_TESTO FORNITO_
⟨

Altra cosa da menzionare è la quasi totale (per ora) aderenza al libro. Ci sono alcuni cambiamenti, ad esempio nel primo incontro tra Shadow e Wednesday, nell’aspetto del Ragazzo Tecnologico e nella scena della limousine, ma in buona sostanza l’episodio segue i primi capitoli del libro, e non solo a livello di trama. La collaborazione con Gaiman ha sicuramente dato i suoi frutti, vista l’ottima resa dell’atmosfera onirica tipica dei libri dell’autore. Del romanzo, però, è presente quasi anche lo stile di scrittura. La narrazione, infatti, è dal punto di vista di Shadow, che ha una conoscenza limitata delle cose e manca di una grande risposta emotiva, con capitoli che a volte sembrano “spezzati” l’uno dall’altro. L’episodio, infatti, lascia molti punti insoluti e non è una corsa verso la fine, bensì alterna momenti concitati a passaggi più lenti. Anche “Coming to America” e “Somewhere in America” (per intenderci: vichinghi e Bilquis) sono tratti direttamente dal libro, dove sono capitoli isolati.

⟩

_DATI DI ORIGINE_
⟨

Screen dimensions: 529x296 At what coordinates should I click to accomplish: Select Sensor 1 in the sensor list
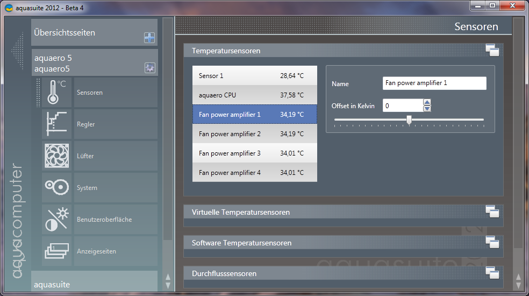(x=254, y=76)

⟩

_ISTRUZIONI_
**a)** Elenca i cambiamenti rispetto al libro citati nel testo sull'episodio.
**b)** Rispondi alle seguenti domande basandoti sul testo sull'episodio.
(i) Da quale punto di vista è condotta la narrazione?
(ii) Che cosa alterna l'episodio, invece di essere una corsa verso la fine?
(iii) Quali due parti sono tratte direttamente dal libro, dove sono capitoli isolati?
**c)** Riassumi il testo sull'episodio in due frasi.

_RISULTATI_
**a)**
- Il primo incontro tra Shadow e Wednesday
- L'aspetto del Ragazzo Tecnologico
- La scena della limousine

**b)**
(i) Dal punto di vista di Shadow.
(ii) Momenti concitati e passaggi più lenti.
(iii) "Coming to America" e "Somewhere in America".

**c)** L'episodio segue in buona sostanza i primi capitoli del libro, con pochi cambiamenti, e grazie alla collaborazione con Gaiman ne rende bene l'atmosfera onirica. Ne riprende quasi anche lo stile, con la narrazione dal punto di vista di Shadow e un ritmo che alterna momenti concitati a passaggi più lenti, mentre "Coming to America" e "Somewhere in America" sono tratti direttamente dal romanzo.